■ **Requirements**:
Arrange the material from its first line up to and including the line with "center [1024, 482]." as a Markdown table with the columns Row and Entry, numbering each row and leaving out blank lines.

[Start Data for processing]

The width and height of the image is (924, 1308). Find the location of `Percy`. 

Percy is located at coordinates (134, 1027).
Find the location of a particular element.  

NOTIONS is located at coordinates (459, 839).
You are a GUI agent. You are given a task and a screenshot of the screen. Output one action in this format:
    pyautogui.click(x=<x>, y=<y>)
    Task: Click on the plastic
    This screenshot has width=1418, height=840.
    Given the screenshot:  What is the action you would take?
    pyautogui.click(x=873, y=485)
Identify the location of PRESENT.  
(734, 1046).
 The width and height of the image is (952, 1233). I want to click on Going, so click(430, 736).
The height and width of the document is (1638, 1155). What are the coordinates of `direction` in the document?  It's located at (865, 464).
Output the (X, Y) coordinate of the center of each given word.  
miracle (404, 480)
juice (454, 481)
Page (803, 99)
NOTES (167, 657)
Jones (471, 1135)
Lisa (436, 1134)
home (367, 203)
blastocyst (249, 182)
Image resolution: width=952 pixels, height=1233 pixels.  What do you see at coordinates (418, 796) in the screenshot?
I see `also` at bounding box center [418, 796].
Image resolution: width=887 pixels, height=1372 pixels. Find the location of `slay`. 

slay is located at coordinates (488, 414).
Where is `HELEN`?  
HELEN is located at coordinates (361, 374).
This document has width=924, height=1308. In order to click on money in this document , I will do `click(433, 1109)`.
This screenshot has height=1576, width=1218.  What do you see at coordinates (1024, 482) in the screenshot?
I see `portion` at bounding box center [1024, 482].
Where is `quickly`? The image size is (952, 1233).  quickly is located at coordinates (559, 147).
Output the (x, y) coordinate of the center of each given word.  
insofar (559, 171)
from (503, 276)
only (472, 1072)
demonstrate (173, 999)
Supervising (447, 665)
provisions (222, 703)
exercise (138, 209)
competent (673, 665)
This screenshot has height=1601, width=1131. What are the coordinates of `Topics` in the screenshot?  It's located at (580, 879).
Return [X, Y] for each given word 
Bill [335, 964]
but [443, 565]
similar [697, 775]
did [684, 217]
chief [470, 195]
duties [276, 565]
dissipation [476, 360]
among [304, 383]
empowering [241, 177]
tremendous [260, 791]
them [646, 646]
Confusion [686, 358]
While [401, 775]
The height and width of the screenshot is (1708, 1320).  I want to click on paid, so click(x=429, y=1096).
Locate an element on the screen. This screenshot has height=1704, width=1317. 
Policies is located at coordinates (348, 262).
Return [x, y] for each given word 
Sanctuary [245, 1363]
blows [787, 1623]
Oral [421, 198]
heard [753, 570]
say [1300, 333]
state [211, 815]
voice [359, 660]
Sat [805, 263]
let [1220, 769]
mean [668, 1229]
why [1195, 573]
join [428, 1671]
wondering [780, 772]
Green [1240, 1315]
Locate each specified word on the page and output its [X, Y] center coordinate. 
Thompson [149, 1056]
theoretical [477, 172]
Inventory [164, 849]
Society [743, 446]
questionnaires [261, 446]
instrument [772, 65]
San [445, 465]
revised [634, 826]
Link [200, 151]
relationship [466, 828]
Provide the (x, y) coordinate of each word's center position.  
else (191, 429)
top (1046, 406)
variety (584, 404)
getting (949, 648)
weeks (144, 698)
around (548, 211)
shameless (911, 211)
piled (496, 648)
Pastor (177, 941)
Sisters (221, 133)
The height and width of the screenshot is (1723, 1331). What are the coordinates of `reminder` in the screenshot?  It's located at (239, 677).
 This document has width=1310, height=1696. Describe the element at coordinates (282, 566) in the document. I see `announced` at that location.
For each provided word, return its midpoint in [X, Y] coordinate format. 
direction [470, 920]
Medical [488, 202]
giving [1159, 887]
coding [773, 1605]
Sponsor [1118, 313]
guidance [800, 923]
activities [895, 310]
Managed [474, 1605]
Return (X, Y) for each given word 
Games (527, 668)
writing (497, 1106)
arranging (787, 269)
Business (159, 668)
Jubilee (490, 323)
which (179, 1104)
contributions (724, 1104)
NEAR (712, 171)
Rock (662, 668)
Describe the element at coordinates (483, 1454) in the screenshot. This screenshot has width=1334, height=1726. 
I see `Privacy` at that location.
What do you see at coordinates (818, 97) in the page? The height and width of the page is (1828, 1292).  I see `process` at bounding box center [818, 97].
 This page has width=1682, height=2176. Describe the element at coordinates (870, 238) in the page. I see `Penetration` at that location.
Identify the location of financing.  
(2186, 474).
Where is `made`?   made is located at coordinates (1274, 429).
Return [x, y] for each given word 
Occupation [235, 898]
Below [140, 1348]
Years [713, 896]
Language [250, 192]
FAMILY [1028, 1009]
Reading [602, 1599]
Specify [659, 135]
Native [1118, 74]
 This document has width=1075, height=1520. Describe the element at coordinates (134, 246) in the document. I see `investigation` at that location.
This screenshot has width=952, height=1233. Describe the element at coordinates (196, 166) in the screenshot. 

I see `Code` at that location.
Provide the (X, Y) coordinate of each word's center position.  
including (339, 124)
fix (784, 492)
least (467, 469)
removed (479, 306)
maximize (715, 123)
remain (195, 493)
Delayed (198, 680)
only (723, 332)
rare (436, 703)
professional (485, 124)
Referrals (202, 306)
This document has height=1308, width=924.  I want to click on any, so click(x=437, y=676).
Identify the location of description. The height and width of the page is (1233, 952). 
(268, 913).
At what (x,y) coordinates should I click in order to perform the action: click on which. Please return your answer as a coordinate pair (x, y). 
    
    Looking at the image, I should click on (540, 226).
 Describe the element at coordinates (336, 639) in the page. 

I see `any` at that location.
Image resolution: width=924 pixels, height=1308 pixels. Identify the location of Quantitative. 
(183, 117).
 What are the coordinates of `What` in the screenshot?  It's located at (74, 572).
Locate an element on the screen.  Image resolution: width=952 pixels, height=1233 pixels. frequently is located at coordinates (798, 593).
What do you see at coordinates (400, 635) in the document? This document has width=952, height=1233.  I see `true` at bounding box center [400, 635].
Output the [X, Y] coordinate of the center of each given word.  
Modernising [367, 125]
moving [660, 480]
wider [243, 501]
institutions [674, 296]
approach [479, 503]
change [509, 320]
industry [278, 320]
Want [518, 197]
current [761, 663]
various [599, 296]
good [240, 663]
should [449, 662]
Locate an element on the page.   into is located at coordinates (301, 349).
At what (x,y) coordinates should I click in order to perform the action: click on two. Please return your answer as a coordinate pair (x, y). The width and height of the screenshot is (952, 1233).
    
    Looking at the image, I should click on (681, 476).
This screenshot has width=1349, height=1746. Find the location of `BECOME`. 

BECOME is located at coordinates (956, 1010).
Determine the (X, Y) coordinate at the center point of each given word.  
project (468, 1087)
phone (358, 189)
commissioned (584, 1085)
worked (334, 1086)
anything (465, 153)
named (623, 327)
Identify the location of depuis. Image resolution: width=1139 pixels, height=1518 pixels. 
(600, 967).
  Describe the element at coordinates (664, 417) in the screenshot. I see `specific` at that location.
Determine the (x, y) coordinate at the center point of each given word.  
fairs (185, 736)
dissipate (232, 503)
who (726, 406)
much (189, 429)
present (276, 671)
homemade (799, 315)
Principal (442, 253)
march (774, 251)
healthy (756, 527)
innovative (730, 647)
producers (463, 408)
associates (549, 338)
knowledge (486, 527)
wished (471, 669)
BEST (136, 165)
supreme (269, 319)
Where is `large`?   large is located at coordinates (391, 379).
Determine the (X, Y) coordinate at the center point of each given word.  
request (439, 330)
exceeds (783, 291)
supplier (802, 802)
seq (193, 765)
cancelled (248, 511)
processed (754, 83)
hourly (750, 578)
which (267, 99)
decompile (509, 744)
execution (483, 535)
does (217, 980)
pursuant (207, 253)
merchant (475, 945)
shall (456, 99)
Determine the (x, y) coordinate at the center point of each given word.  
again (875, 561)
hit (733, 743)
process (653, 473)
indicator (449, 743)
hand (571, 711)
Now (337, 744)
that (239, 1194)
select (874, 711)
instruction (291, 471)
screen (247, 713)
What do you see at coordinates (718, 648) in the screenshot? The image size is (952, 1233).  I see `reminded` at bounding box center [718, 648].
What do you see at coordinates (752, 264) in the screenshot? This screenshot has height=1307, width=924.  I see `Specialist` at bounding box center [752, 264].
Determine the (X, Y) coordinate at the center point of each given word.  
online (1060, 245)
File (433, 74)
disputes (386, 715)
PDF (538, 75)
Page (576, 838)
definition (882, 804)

[End Data for processing]

■ **Reply to the exercise**:
| Row | Entry |
|---|---|
| 1 | The width and height of the image is (924, 1308). Find the location of `Percy`.  |
| 2 | Percy is located at coordinates (134, 1027). |
| 3 | Find the location of a particular element.   |
| 4 | NOTIONS is located at coordinates (459, 839). |
| 5 | You are a GUI agent. You are given a task and a screenshot of the screen. Output one action in this format: |
| 6 |     pyautogui.click(x=<x>, y=<y>) |
| 7 |     Task: Click on the plastic |
| 8 |     This screenshot has width=1418, height=840. |
| 9 |     Given the screenshot:  What is the action you would take? |
| 10 |     pyautogui.click(x=873, y=485) |
| 11 | Identify the location of PRESENT.   |
| 12 | (734, 1046). |
| 13 |  The width and height of the image is (952, 1233). I want to click on Going, so click(430, 736). |
| 14 | The height and width of the document is (1638, 1155). What are the coordinates of `direction` in the document?  It's located at (865, 464). |
| 15 | Output the (X, Y) coordinate of the center of each given word.   |
| 16 | miracle (404, 480) |
| 17 | juice (454, 481) |
| 18 | Page (803, 99) |
| 19 | NOTES (167, 657) |
| 20 | Jones (471, 1135) |
| 21 | Lisa (436, 1134) |
| 22 | home (367, 203) |
| 23 | blastocyst (249, 182) |
| 24 | Image resolution: width=952 pixels, height=1233 pixels.  What do you see at coordinates (418, 796) in the screenshot? |
| 25 | I see `also` at bounding box center [418, 796]. |
| 26 | Image resolution: width=887 pixels, height=1372 pixels. Find the location of `slay`.  |
| 27 | slay is located at coordinates (488, 414). |
| 28 | Where is `HELEN`?   |
| 29 | HELEN is located at coordinates (361, 374). |
| 30 | This document has width=924, height=1308. In order to click on money in this document , I will do `click(433, 1109)`. |
| 31 | This screenshot has height=1576, width=1218.  What do you see at coordinates (1024, 482) in the screenshot? |
| 32 | I see `portion` at bounding box center [1024, 482]. |